Healthcare technology company Medtronic (NYSE: MDT) reported on Wednesday that it has submitted multiple 510(k) applications to the U.S. Food and Drug Administration aimed at expanding the clinical use of its Hugo robotic-assisted surgery system, including proposed indications for general surgery, hernia repair and gynecologic procedures.

The company also filed a 510(k) submission for the LigaSure RAS Maryland instrument, designed exclusively for use with the Hugo platform and Valleylab FT10 energy system, while announcing FDA clearance for the ProGrip Advanced self-gripping polypropylene mesh for robotic-assisted ventral hernia repair.

These regulatory milestones build on Hugo's FDA clearance for urologic procedures received in December 2025. The system is currently in use at US medical centres and has been deployed in tens of thousands of procedures across more than 35 countries.

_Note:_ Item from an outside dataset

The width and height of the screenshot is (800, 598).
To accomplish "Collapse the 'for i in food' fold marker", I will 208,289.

Medtronic said the expanded indications would significantly broaden Hugo's addressable market in high-volume surgical specialties, where demand for minimally invasive robotic-assisted procedures continues to grow. The company also completed patient enrolment in its Embrace Gynecology Investigational Device Exemption study, a multicentre US trial evaluating the safety and effectiveness of Hugo in robotic-assisted gynecologic surgery. The study enrolled 70 patients across five hospitals.

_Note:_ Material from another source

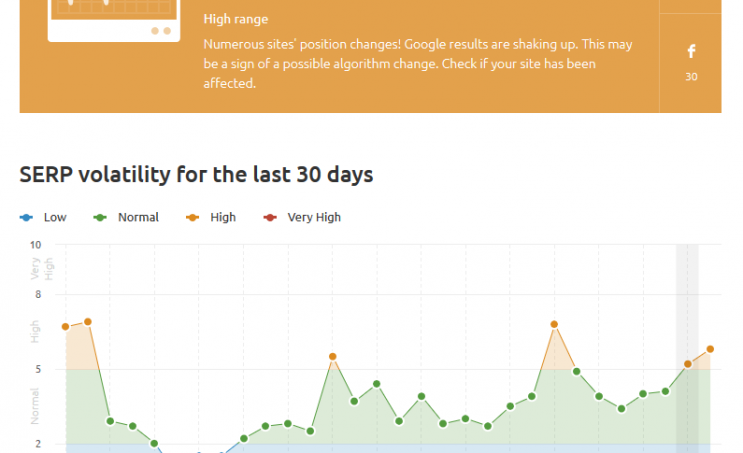Click the gray highlighted day column
This screenshot has width=743, height=453.
[x=687, y=300]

The newly cleared ProGrip Advanced mesh is designed specifically for robotic-assisted ventral hernia repair, a market encompassing nearly 470,000 procedures annually in the United States. Medtronic said the product enhances handling, deployment and surgical efficiency during robotic procedures.

Medtronic's surgical portfolio is further strengthened as the company expands its ecosystem across open, laparoscopic and robotic-assisted surgery and seeks broader adoption of the Hugo platform in the US.